Wednesday, April 22, 2020

Have Faith

One of the interesting things about the actions that state governments are currently undertaking is the degree to which they rely on people having faith in them. For instance when Governor Inslee says "that health modeling will play a role in guiding decisions about lifting Washington's current emergency restrictions," there's no detail on what that actually means. What the models need to show, and for how long, et cetera is effectively a mystery.

So what remains to be seen is how well governments can maintain, live up to and potentially repay faith that is placed in them. The partisan aspect to this is already in play. While it would be a stretch (or simply inaccurate) to say that everyone who shows a certain level of suspicion in Governor Inslee is a Republican, or that all Republicans distrust him, the partisan divide is making itself know. And so is a general distrust of government. Conspiracy theories were rife from the start, but now there are more voices claiming that the "emergency restrictions" are simply a power grab, and concerns that today's emergency measures are tomorrow's status quo have been borne out time and again.

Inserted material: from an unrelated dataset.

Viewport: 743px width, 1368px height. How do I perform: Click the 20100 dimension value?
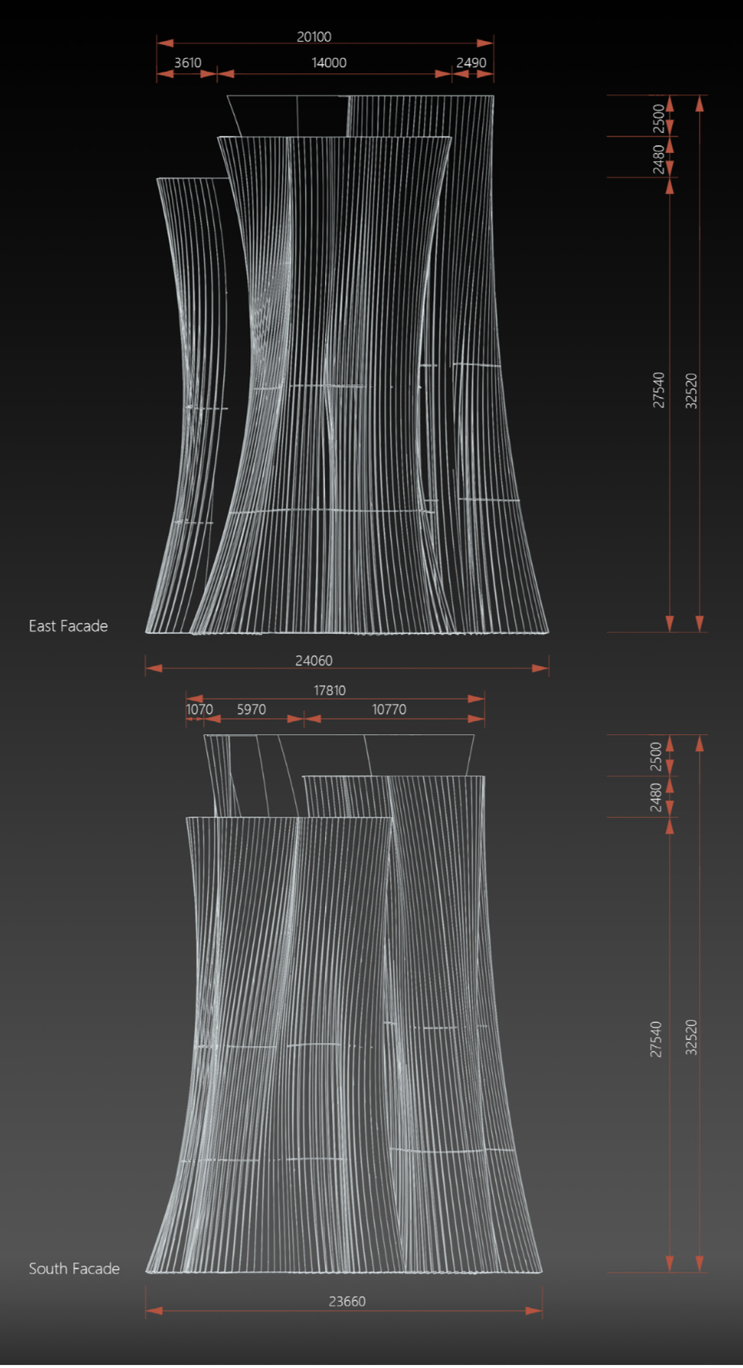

Former Washington Attorney General Rob McKenna believes that governors have clear discretion to suspend the Constitutional rights of the public in cases "where the need is significant enough; when there's is a dire threat to the public." What tends to be lacking is any objective measures of significance of need or direness of threat; and for many people, this lack of objectivity is effectively a giant loophole. How does a government convince people that it will only use broad discretion in ways that a person finds appropriate?

In the end, it's unlikely that there will ever be enough generally-available information to adequately assess whether the response was justified by the situation. In the absence of controlled experimentation or broad differences in otherwise similar situations, this is usually the case. Therefore, this is going to remain a matter of faith, and thus if argument, as faith rarely provide the facts that a neutral starting place for a debate needs.